We hypothesized that mature primary bronchial epithelial cells (BECs) cultured in vitro from volunteers with and without asthma would respond similarly to a compressive stimulus mimicking bronchoconstriction and that the epithelial response to bronchoconstriction in vivo was a normal response to this stimulus.
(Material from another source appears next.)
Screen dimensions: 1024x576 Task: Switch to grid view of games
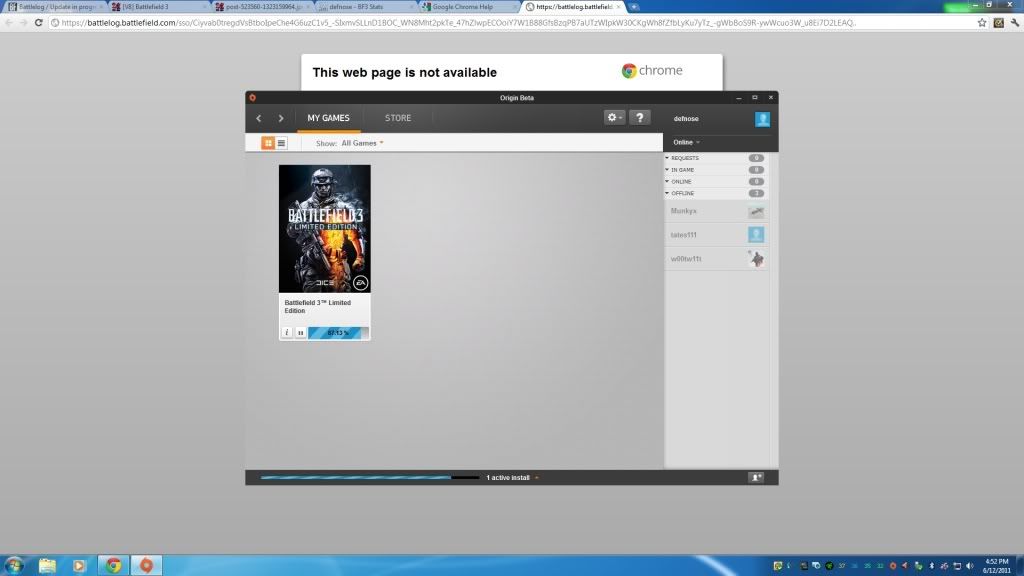268,143
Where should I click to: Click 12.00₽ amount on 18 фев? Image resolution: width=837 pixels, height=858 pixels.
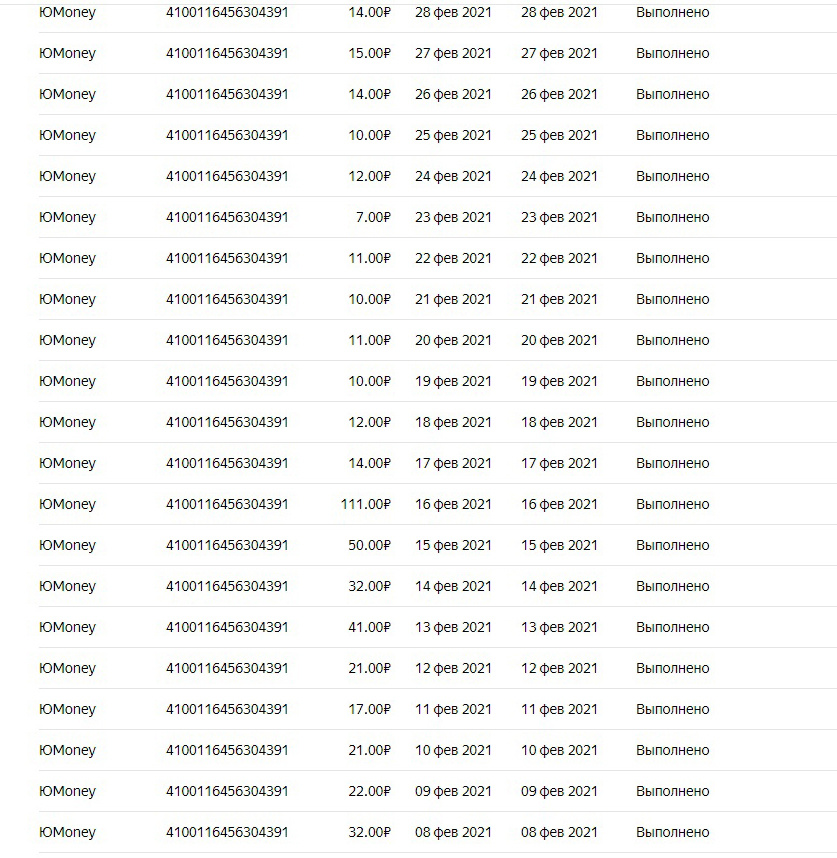369,422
To test this hypothesis, BECs were obtained by brushings at bronchoscopy from adult volunteers, both with and without a diagnosis of asthma, to establish primary epithelial cell cultures. Patients with asthma (n = 13) had a physician diagnosis of asthma and had either a provocative concentration of methacholine, causing a 20% fall (PC20) in the forced expiratory volume in 1 second of less than 8 mg/ml, or were receiving high-dose maintenance inhaled corticosteroids. Healthy volunteers (n = 11) had no respiratory disease and a methacholine PC20 higher than 16 mg/ml (see online supplement). All participants gave written informed consent, and the study was approved by the local research ethics committee. BECs were cultured and taken to an air–liquid interface (ALI) at passage 2, as previously described (5, 6). Cultures were used at ALI day 21 when confluent and when the transepithelial resistance was greater than 3,000 Ω ⋅ cm2. Sixteen hours before compression, ALI medium was replaced with minimal medium, comprising a 1:1 mixture of Dulbecco’s modified eagle medium and bronchial epithelial basal medium plus insulin, transferrin, penicillin, and streptomycin. Cell compression was performed by increasing air pressure above the ALIs to 30 cm H2O pressure, using humidified 5% CO2 in air for 1 hour (1, 2). Cells were also subject to sham compression. Basal medium was analyzed 24 hours after compression. Two transwells from each volunteer were used in each of the sham and compression groups of the study. Total TGF-β ELISA (R&D Systems, Abingdon, UK) and bead-based multiplex analysis (Invitrogen, Paisley, UK) were performed on basal medium to manufacturer’s instructions.
Results
There were no differences in mediator measures between the groups with and without asthma after sham compression. Interleukin 8 (IL-8) and vascular endothelial growth factor (VEGF) were significantly increased after compression in both normal and asthma-derived cells, whereas TGF-β and granulocyte monocyte colony stimulating factor (GM-CSF) were only increased after compression of cells derived from donors with asthma, with this difference being significant within and between groups (Table 1, Figure 1).
Table 1.
Results of Compression of Air–Liquid Interface Cultures from Normal Subjects and Patients with Asthma
| Normal |
Asthma |
||||||||
|---|---|---|---|---|---|---|---|---|---|
| Sham Compression | Active Compression | Change | P Value for Within-Group Change | Sham Compression | Active Compression | Change | P Value for Within-Group Change | P Value for Between-Group Change | |
| VEGF, pg/ml | 38.2 (26.1 to 61.5) | 63.5 (45.7 to 92.2) | 17.2 (4.1 to 30.7) | 0.014 | 54.3 (40.0 to 75.6) | 75.1 (62.1 to 100.2) | 22.1 (1.2 to 39.6) | 0.039 | 0.64 |
| IL-8, ng/ml | 15.94 (11.89 to 20.28) | 23.37 (16.96 to 26.15) | 5.53 (1.94 to 9.06) | 0.014 | 19.71 (9.13 to 26.06) | 23.23 (14.24 to 27.44) | 3.52 (0.48 to 6.04) | 0.048 | 0.27 |
| TGF-β, ng/ml | 191.9 (120.0 to 231.6) | 211.2 (119.1 to 266.7) | −4.3 (−35.4 to 29.8) | 1.00 | 163.1 (89.7 to 266.9) | 218.8 (111.5 to 330.1) | 35.0 (10.4 to 103.1) | 0.011 | 0.03 |
| GM-CSF, pg/ml | 60.1 (49.6 to 63.3) | 53.2 (49.4 to 60.1) | 0.0 (−7.3 to 7.1) | 0.81 | 49.6 (47.6 to 56.7) | 69.9 (55.0 to 80.5) | 13.1 (5.4 to 20.0) | 0.002 | 0.002 |
Concentrations of cytokines in basal media from primary bronchial epithelial cells after compression for 1 hour at 30 cm H2O pressure. All measurements are expressed as median (interquartile range). P values within group were calculated by Wilcoxon signed-rank test, the difference in the change between asthma and normal cells calculated using Mann-Whitney U testing.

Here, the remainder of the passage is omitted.